START TASK INPUT

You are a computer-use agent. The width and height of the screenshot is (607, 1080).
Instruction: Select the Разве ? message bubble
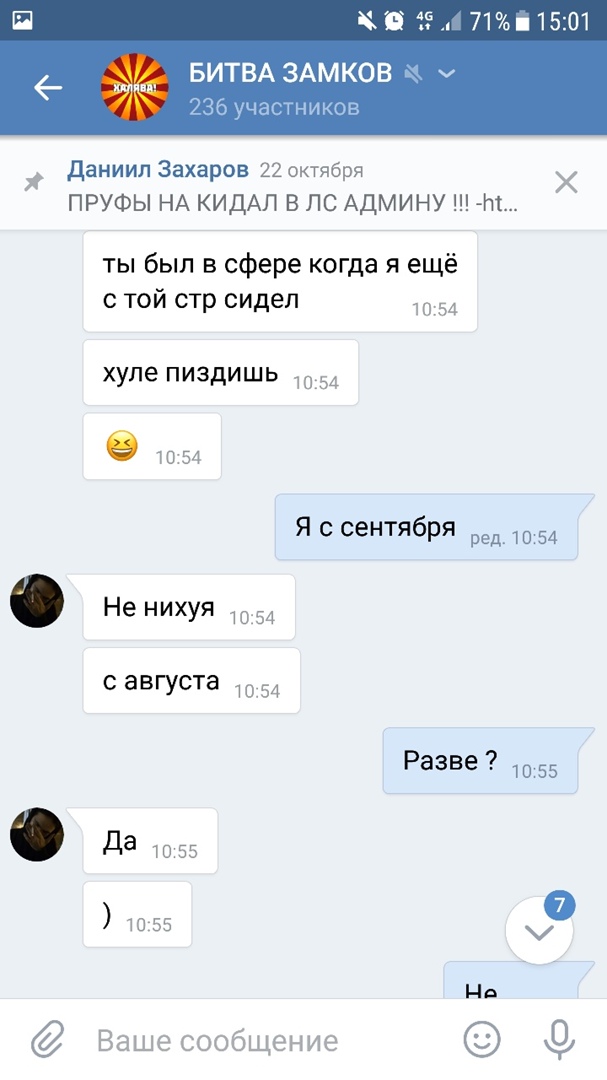pos(481,761)
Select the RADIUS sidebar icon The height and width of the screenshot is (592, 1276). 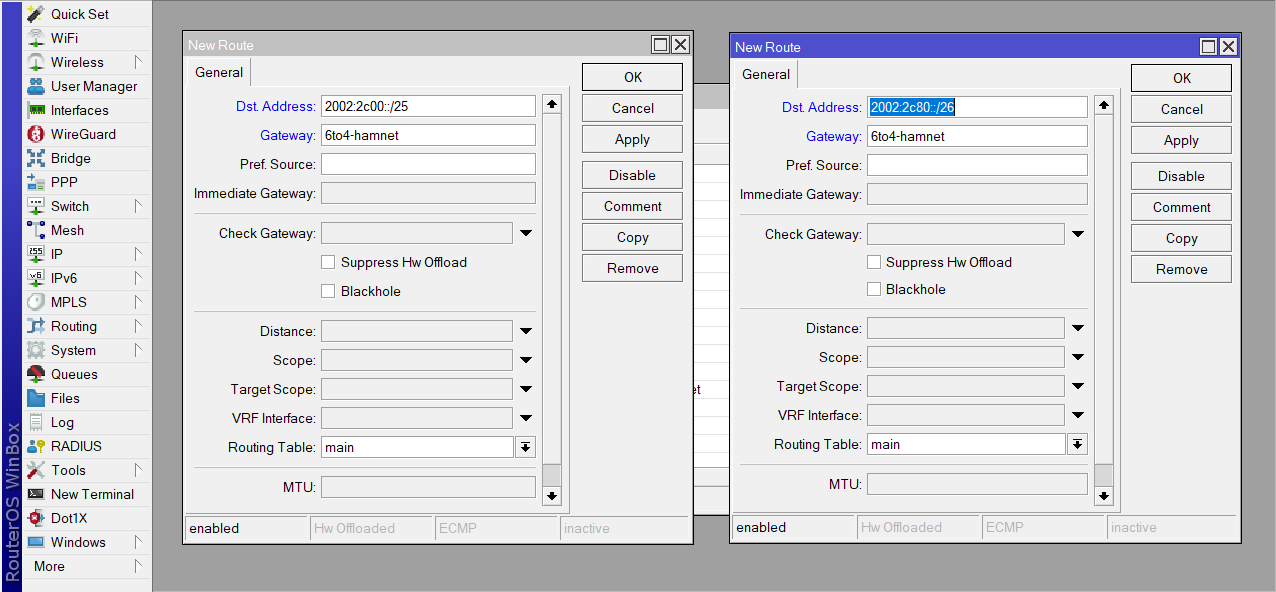point(36,446)
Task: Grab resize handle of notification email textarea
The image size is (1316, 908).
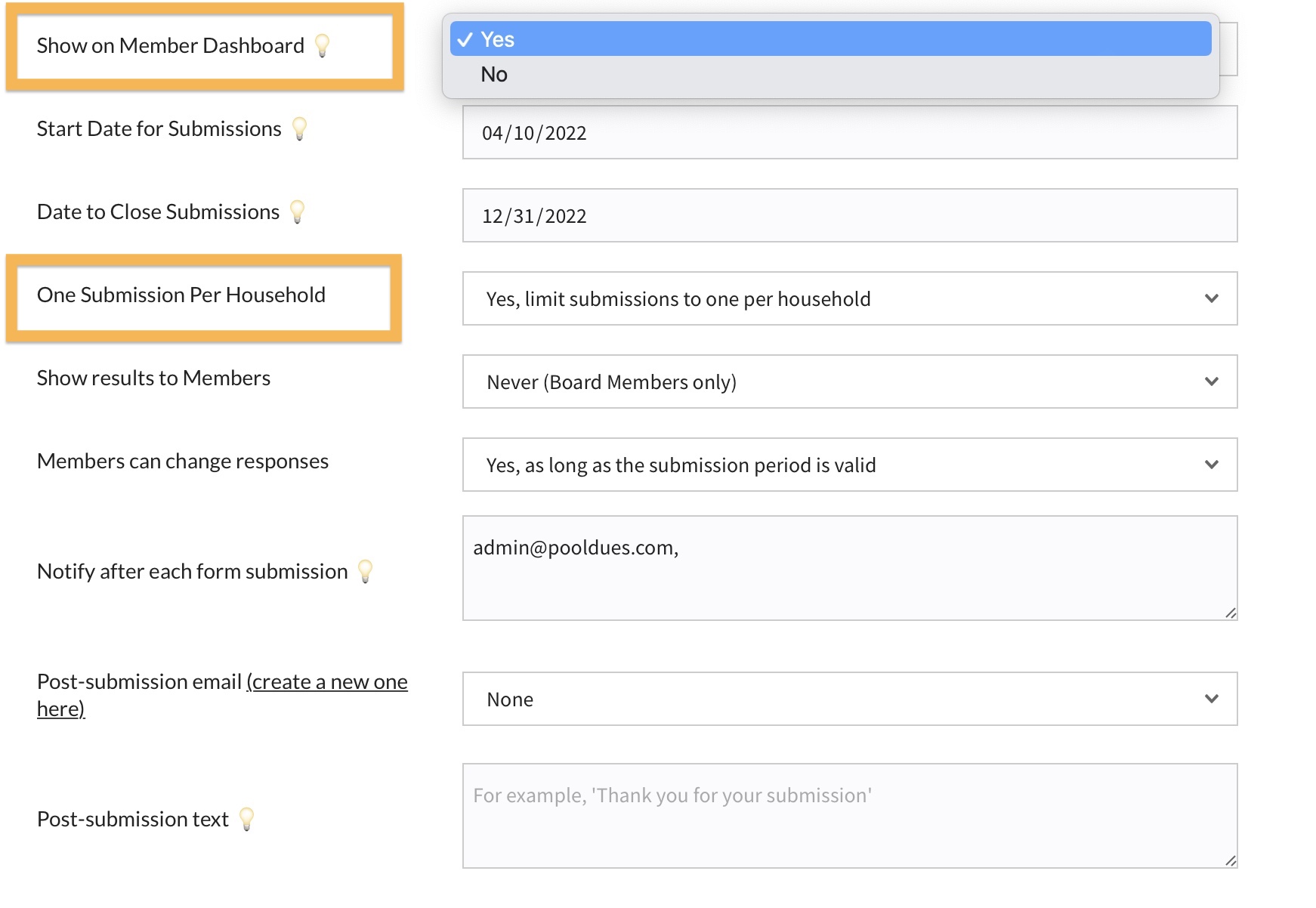Action: click(1231, 613)
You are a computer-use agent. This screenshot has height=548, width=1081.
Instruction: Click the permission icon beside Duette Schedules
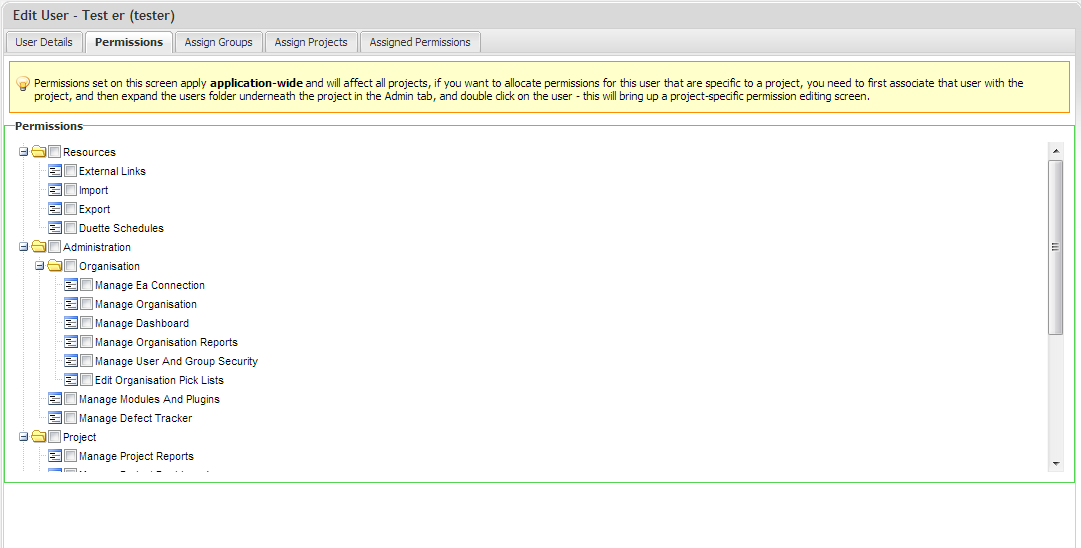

END TASK INPUT

TASK INSTRUCTIONS - Starting with the line that contains "The image size is (1316, 908).", print every remaining line of the records above, exactly as it stands. Do not print the pictures.

SOLUTION FOR THIS EXERCISE -
The image size is (1316, 908).
Action: click(1231, 613)
You are a computer-use agent. This screenshot has height=548, width=1081.
Instruction: Click the permission icon beside Duette Schedules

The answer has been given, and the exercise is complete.